CONGRESS should lay down a clear and honest policy for the guidance of government agencies and personnel intending to accept donations to help them perform their official duties.

Take the education department. While hundreds of millions are wasted on non-essentials and pork barrel, not to mention graft, Congress has held back funds needed by the education department to do its mandated tasks.

When fund-starved education officials turn creative and start accepting donations for official (not private) use, some lawmaker delivers a privilege speech to denounce the donation. Don’t members of Congress themselves sometimes accept donations?

Our lawmakers should slice the massive pork from the budget and move in earnest against graft and fund wastage so there would be no need for donations. Meantime, it should lay down a policy for such a gray area as private donations for government use.

* * *

WITH the price of crude oil expected to go even higher in the months leading to winter, the government should immediately consider reducing (not abolishing) either the import duty on crude or the specific taxes on petroleum products, or both.

The reduction of the price could be a temporary relief for consumers reeling from the successive increases in the price of gasoline and other oil products.

Aside from collecting a 3-percent levy on imported crude, the government also gets an average of 25.8 percent of the pump price of gasoline and other oil products. The government share in pump prices is 10 times the share of oil companies.

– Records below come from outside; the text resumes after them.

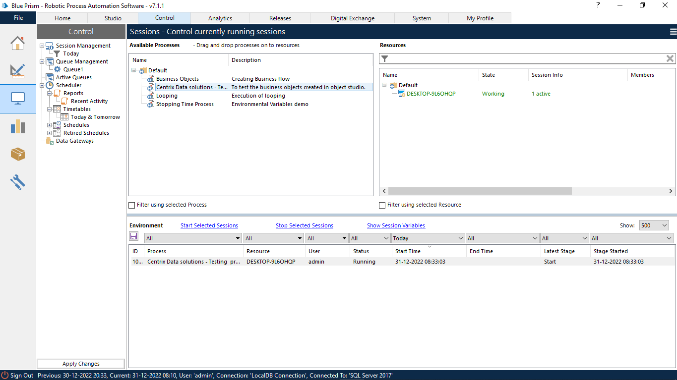
Task: Enable Filter using selected Process
Action: 132,205
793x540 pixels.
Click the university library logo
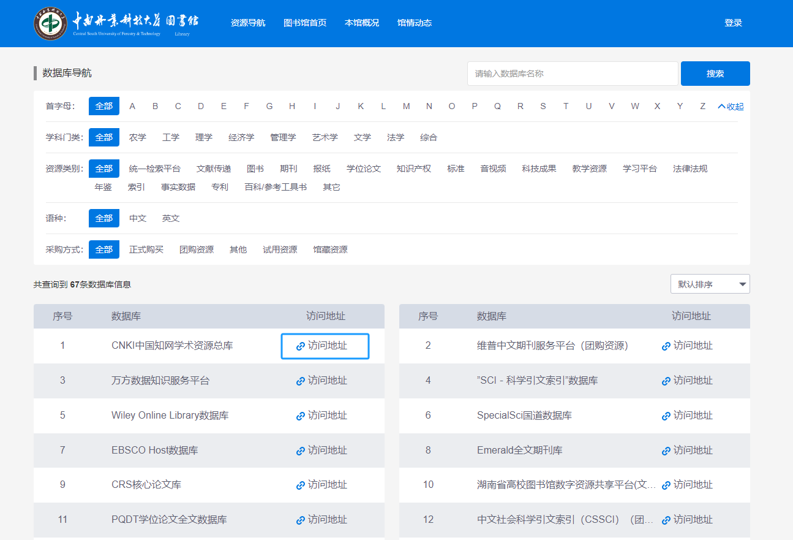tap(116, 23)
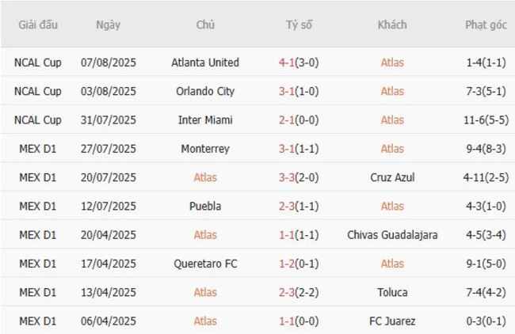Click the Inter Miami team name
515x334 pixels.
(205, 120)
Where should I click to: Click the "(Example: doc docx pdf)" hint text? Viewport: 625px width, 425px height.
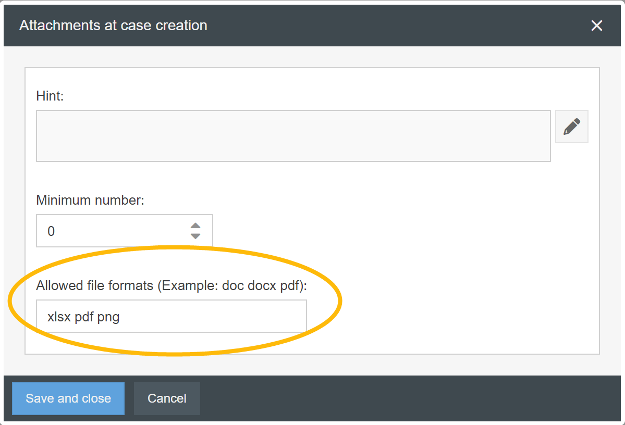[232, 285]
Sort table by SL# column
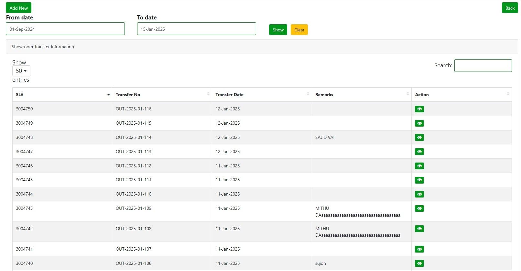The image size is (521, 271). [62, 95]
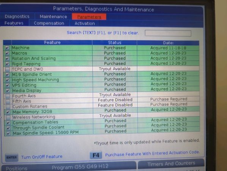This screenshot has height=171, width=227.
Task: Open the Timers And Counters panel
Action: (x=171, y=164)
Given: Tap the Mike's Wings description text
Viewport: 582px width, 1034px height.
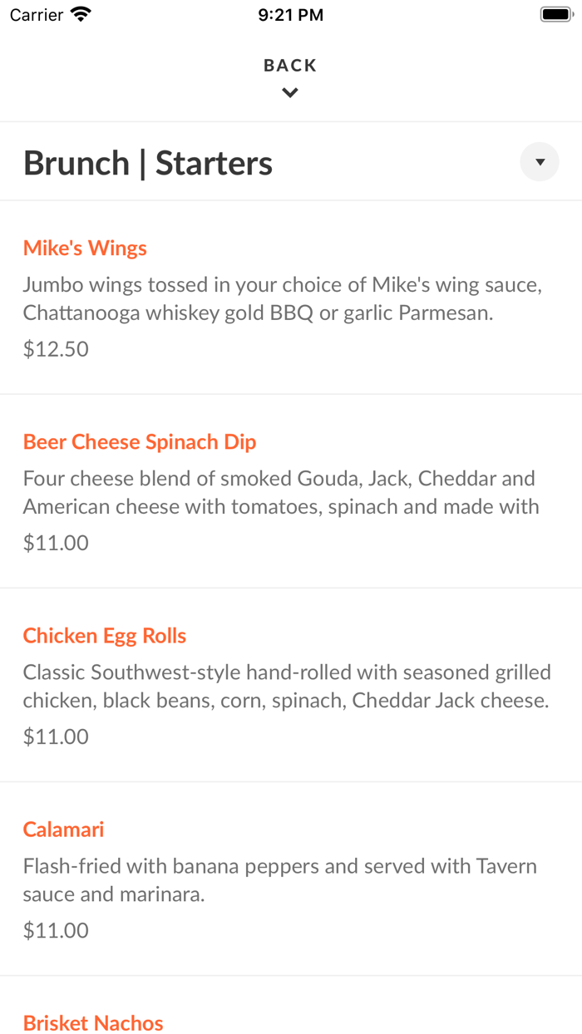Looking at the screenshot, I should point(283,298).
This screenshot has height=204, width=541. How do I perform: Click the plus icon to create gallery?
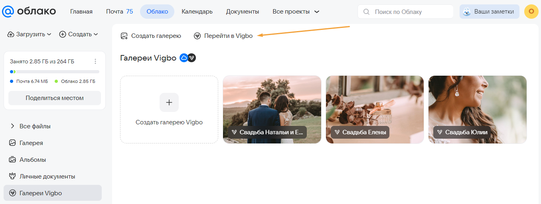coord(169,102)
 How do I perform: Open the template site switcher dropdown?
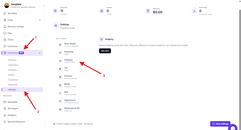40,5

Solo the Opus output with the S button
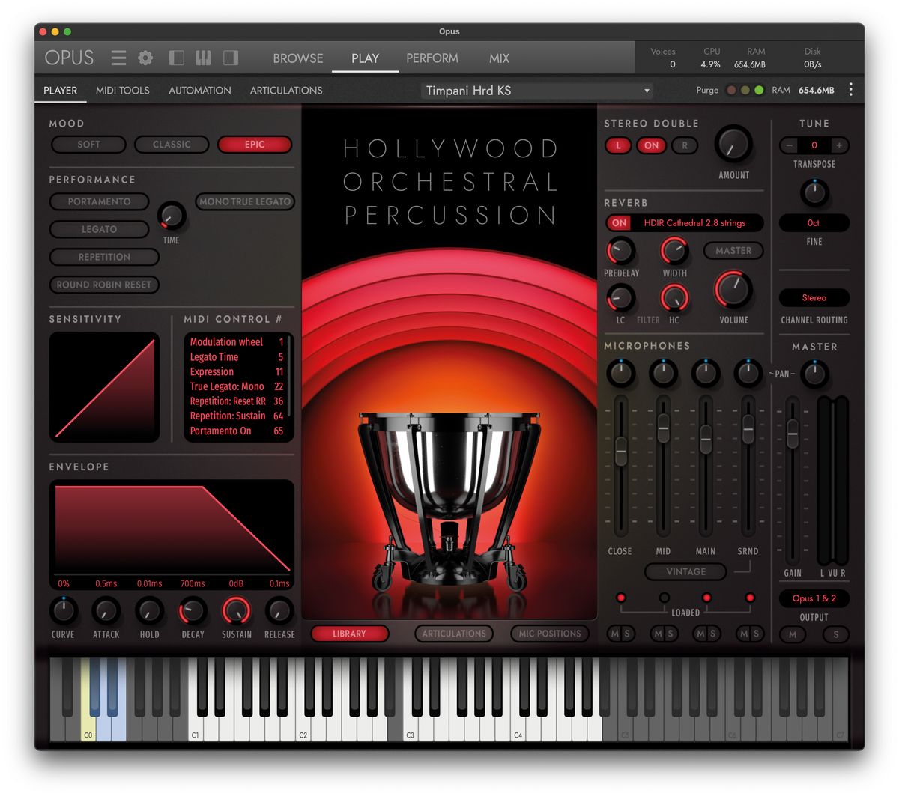tap(835, 634)
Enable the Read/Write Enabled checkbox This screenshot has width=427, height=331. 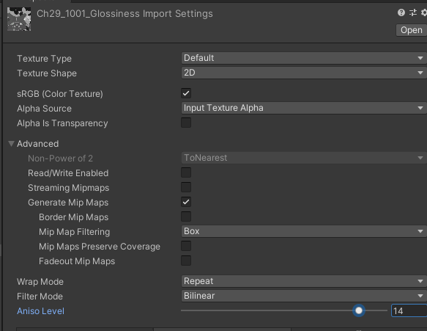(186, 172)
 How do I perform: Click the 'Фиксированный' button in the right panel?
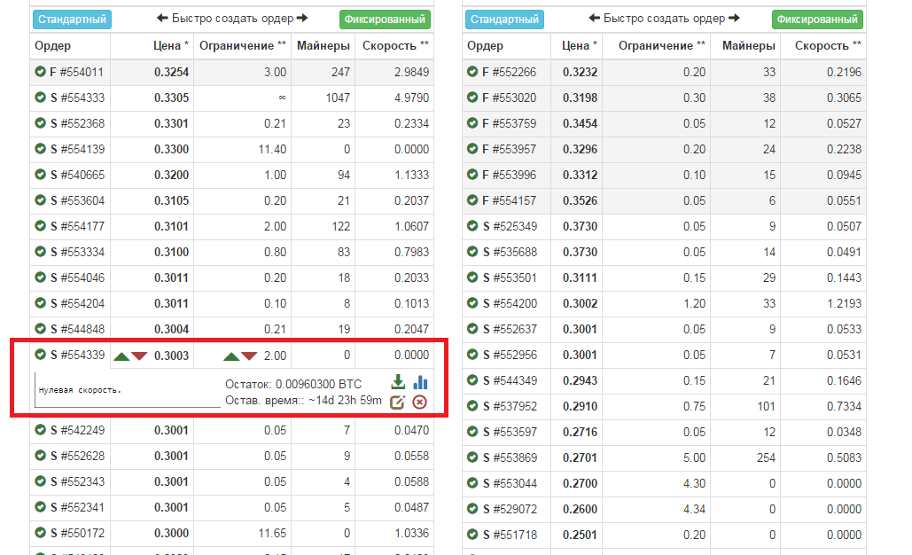click(x=816, y=19)
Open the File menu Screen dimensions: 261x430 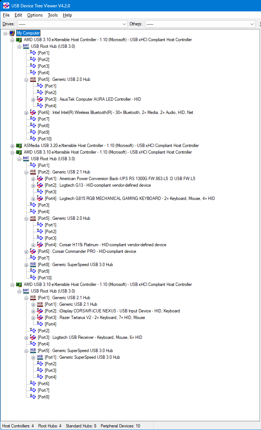pos(6,15)
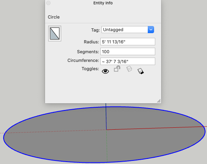This screenshot has height=164, width=207.
Task: Click the Entity Info title bar
Action: [103, 3]
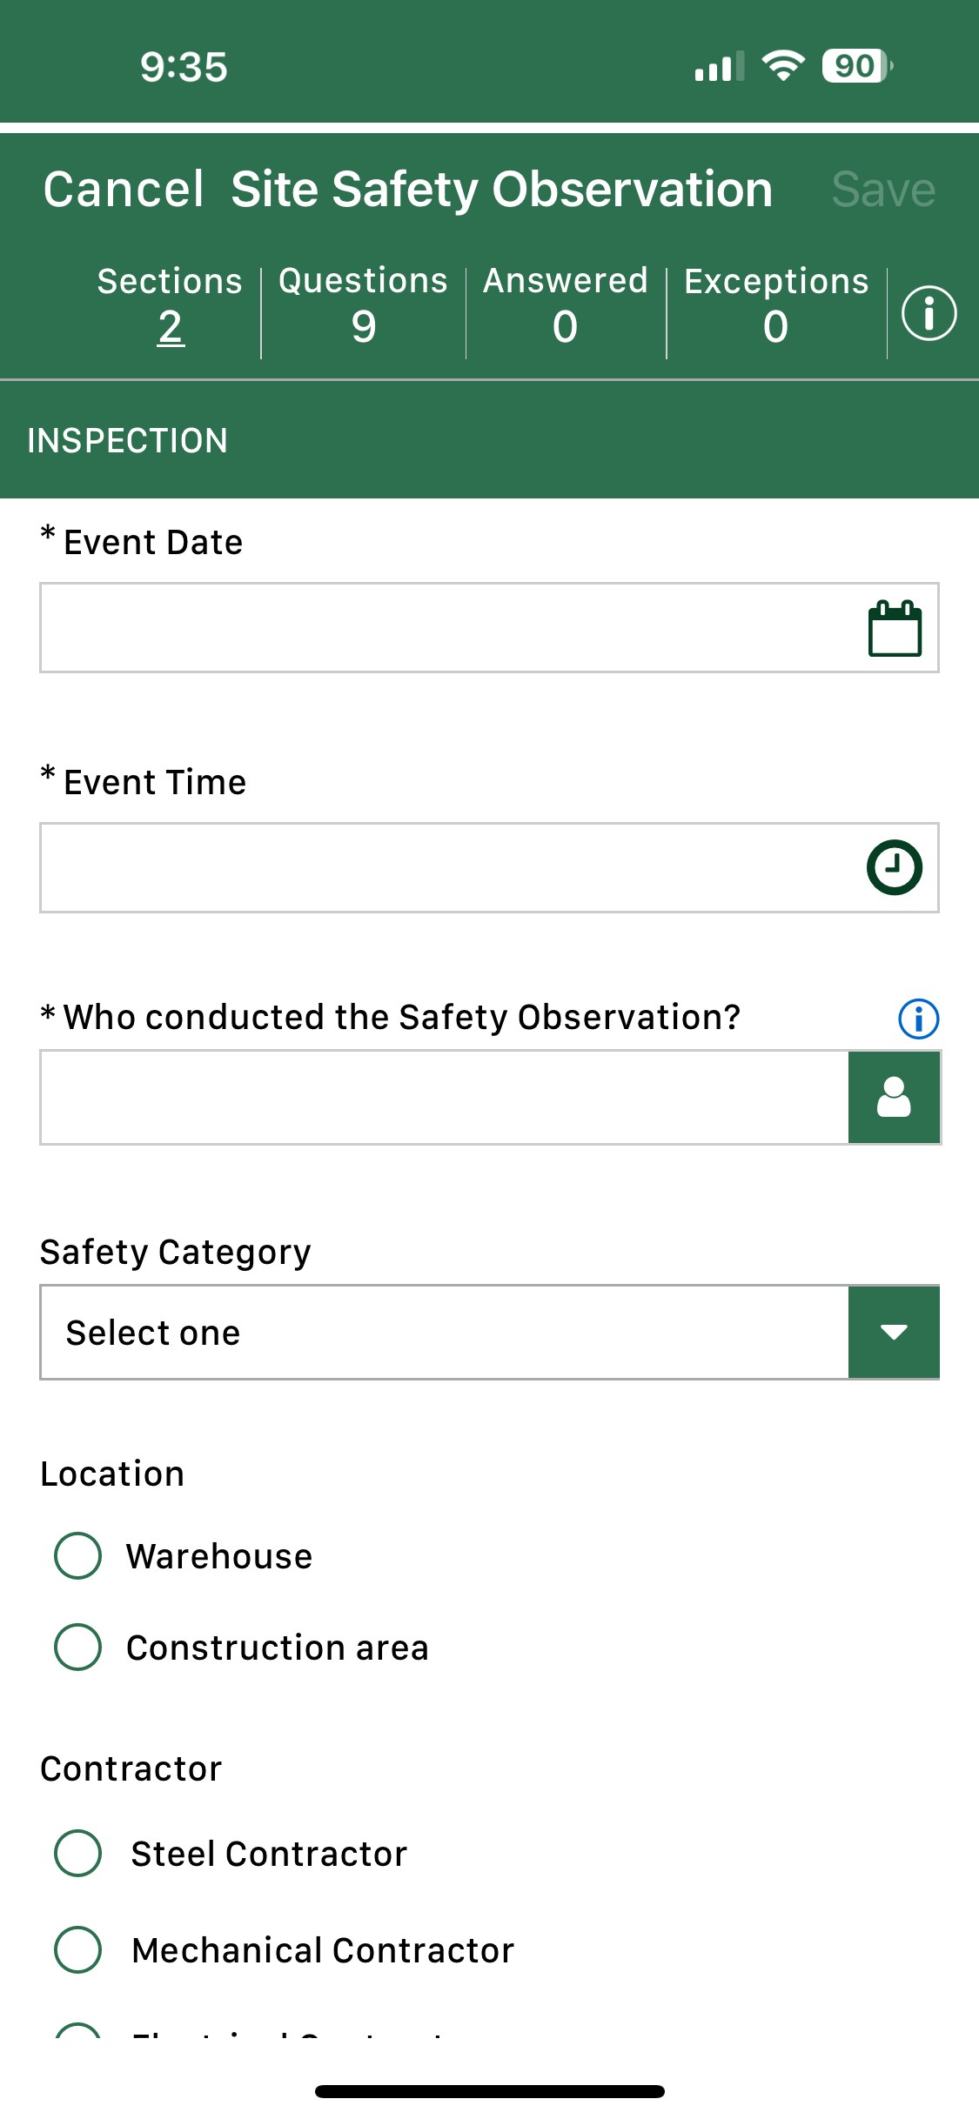Open the Sections count tab

pyautogui.click(x=171, y=309)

If the government reduces duties or taxes to force a leveling off or a reduction of prices, the cuts could be restored when the world price of crude goes down as it does seasonally.

* * *

THE 3-percent duty, which becomes part of the landed cost of crude, is applied on the Cost of crude oil, Insurance and Freight costs (or CIF).

The levy is provided in Section 6 of the Deregulation Law (RA 8479). The same section mentions that the President can reduce the rate whenever he deems it necessary. The rate is to be adjusted in January 2004 or whenever the WTO/AFTA Uniform Tariff Program is implemented.

* * *

ON the other hand, the specific or excise tax on oil products is fixed per liter and varies per product as follows: Extra low lead — P5.35; Regular gasoline — P4.80; Extra unleaded — P4.35; Jet fuel — P3.67; Diesel — P1.63; Kerosene – 60 centavos; and Fuel oil — 30 centavos.

This is one price component where reductions can be made with dramatic results. Congress itself can do it, or delegate the chore to the President under certain safeguards against misuse.

There is no excise tax on liquefied petroleum gas (LPG) because this politically sensitive fuel is used practically by all, especially the lower economic classes.

The excise tax rates are defined in RA 8184 (An Act Restructuring the Excise Tax on Petroleum Products.) Total collection last year amounted to some P30 billion.